FINSUM: Dollar-denominated bonds from the likes of Argentina, Egypt, and Brazil have their appeal—high yields, but they do hold a lot of risk, especially in a period of rising rates and a rising Dollar.
A Fed-induced Crisis is on Its Way
(New York)
If you have been following the situation closely, you will have noticed that the Fed is pretty uniformly dismissing the risks of our almost-inverted yield curve. The central bank thinks that central bank bond buying has held long-term yields to artificially low levels, and accordingly, they think the only 30 bp spread between two- and ten-year Treasuries is of no concern. The problem is that this is almost the exact same logic the Fed used when the yield curve inverted in 2006. Then they said it was a global savings glut keeping long-term yields pinned. Soon after, the US went in to recession and the Crisis erupted.

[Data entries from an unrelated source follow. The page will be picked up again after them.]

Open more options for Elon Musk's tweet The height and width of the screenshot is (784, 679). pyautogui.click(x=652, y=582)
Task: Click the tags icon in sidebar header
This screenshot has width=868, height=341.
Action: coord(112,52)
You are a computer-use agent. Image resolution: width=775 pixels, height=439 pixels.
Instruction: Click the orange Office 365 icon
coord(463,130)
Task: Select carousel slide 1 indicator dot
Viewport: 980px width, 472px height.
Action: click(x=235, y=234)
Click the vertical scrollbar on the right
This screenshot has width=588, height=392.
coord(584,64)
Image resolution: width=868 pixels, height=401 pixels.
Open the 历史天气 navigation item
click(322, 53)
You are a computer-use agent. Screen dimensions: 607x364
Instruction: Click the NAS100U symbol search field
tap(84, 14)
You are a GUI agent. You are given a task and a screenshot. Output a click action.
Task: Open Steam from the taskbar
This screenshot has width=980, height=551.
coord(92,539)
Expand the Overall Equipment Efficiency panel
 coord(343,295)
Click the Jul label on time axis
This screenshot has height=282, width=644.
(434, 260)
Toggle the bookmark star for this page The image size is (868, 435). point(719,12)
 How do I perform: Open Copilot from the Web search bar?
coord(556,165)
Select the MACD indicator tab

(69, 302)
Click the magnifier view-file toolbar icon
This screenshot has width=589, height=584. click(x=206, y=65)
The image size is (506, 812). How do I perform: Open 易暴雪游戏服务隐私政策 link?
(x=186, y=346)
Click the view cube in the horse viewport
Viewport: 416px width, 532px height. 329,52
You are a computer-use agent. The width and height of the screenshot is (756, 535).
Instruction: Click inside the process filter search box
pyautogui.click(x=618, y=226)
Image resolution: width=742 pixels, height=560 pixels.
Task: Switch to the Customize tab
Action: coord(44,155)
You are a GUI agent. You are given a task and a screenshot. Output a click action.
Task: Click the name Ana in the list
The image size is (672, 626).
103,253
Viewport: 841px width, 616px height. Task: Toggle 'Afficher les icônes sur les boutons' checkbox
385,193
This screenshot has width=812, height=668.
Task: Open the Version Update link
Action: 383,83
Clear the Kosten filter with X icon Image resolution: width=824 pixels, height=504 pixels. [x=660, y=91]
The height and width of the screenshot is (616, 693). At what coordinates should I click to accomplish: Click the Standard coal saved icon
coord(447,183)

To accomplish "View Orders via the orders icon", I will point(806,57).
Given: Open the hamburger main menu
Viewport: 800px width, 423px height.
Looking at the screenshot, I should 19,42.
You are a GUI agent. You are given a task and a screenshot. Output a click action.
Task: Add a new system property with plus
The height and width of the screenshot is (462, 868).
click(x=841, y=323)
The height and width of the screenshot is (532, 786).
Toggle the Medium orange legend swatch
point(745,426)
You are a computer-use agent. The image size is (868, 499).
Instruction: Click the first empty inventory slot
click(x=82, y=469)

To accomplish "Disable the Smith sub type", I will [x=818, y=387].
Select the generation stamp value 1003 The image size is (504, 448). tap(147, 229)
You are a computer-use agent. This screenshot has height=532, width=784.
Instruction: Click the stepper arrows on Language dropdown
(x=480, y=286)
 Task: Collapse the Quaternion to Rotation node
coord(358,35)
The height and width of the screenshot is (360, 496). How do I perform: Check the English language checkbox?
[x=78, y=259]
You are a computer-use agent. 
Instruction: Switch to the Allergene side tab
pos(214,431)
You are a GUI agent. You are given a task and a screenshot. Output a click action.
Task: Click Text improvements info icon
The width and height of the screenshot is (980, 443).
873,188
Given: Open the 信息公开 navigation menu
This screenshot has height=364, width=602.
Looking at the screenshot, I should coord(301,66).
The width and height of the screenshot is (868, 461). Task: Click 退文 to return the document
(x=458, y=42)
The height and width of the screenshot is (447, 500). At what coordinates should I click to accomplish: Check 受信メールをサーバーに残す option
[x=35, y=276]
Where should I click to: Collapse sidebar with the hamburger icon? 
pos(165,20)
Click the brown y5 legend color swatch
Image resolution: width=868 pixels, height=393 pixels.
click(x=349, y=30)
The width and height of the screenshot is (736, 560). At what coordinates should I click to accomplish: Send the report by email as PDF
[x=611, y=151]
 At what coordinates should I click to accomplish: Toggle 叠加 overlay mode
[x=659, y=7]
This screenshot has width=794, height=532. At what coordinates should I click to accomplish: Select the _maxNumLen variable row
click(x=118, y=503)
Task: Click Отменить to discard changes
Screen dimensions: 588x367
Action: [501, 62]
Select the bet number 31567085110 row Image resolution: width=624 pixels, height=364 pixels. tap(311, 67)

FINSUM: A big part of the problem here is not just that higher rates could lead to a recession, but that low long-term yields drive investors into riskier investments (just as they did pre-Crisis), so the flat yield curve is actually very worrying. The Fed is sleeping walking into a bear trap.
The New Asset Class Rocketing on Wall Street
(New York)
There is a new big asset class getting very popular on Wall Street. You may think it is some new esoteric structured credit or volatility product. But guess what, it is just about the oldest product in the world—business lending, or “direct-lending” as it is being called. It has been increasingly apparent on the fringes that big Wall Street players, like Goldman Sachs, have recently taken an interest in direct lending. Now, the whole Street is getting in on the action. Major private shops like KKR and others have started direct lending funds, and the area has returned handsomely, up over 20% this year. The idea of the funds is to lend to businesses and whose credit excludes them from the usual channels.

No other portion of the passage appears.